90 Million NOK for Women’s Health Research
For years, women's health research has been fragmented, underfunded, and narrowly focused on reproduction. But change is starting. The Research Council’s new initiative signals that women’s health is finally becoming a national research priority.
Three important steps announced:
A national network for women’s health research
Targeted funding for menopause research
Integration of sex and gender perspectives in medical research
These are exactly the types of structural changes needed to close the health knowledge gap.
Women’s health isn’t a woman’s issue, or even a clinical issue — it is national & economic resilience
Every year:
27,000 Norwegian women enter menopause, yet many still experience many years-long diagnostic delays
Women suffer significantly more adverse drug reactions due to male-centric research (from basic to human science)
Women live longer, but spend 25% more of their lives in poor health
The consequences go far beyond individual health:
Innovation gaps in women-specific diagnostics, treatments, and solutions
Underutilized talent in research and industry, especially in life sciences
Lost workforce participation and productivity
Higher long-term healthcare costs
If Norway wants to lead in women’s health innovation, at least three priorities must follow next.
Priority 1
Close the leadership gap in life science — because balanced leadership = better health outcomes
Women make up 60–90% of the health workforce but hold only 13–21% of leadership roles.
Why this matters:
Leadership & those holding the money set research priorities
Funding decisions favor male-coded questions if women aren’t at the table
This perpetuates under-researched conditions, diagnosis delays, and adverse drug reactions
The leadership gap IS the women’s health gap.
Priority 2
Implement the Women’s Health Impact Tracking (WHIT) Platform
A national system developed by the World Economic Forum to map care gaps, measure outcomes, and track the economic cost of inaction.

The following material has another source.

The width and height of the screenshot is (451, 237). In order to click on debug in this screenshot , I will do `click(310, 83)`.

You cannot solve what you do not measure.
Priority 3
Prioritize high-gap disease areas
Invest in conditions where women are most underdiagnosed or underserved:
Cardiovascular disease
Diabetes / metabolic disorders
Autoimmune disorders
Chronic pain & musculoskeletal disorders
Mental health conditions
Menopause
PCOS (polycystic ovary syndrome)
Maternal hypertension / preeclampsia
Chronic reproductive health conditions
Focusing here maximizes impact for both women and society. This 90 million NOK announcement is an incredibly positive step. But closing the women’s health gap requires systemic change across research, innovation, public and private funding, leadership, and policy.
That’s what WiLD Norway will continue to work toward.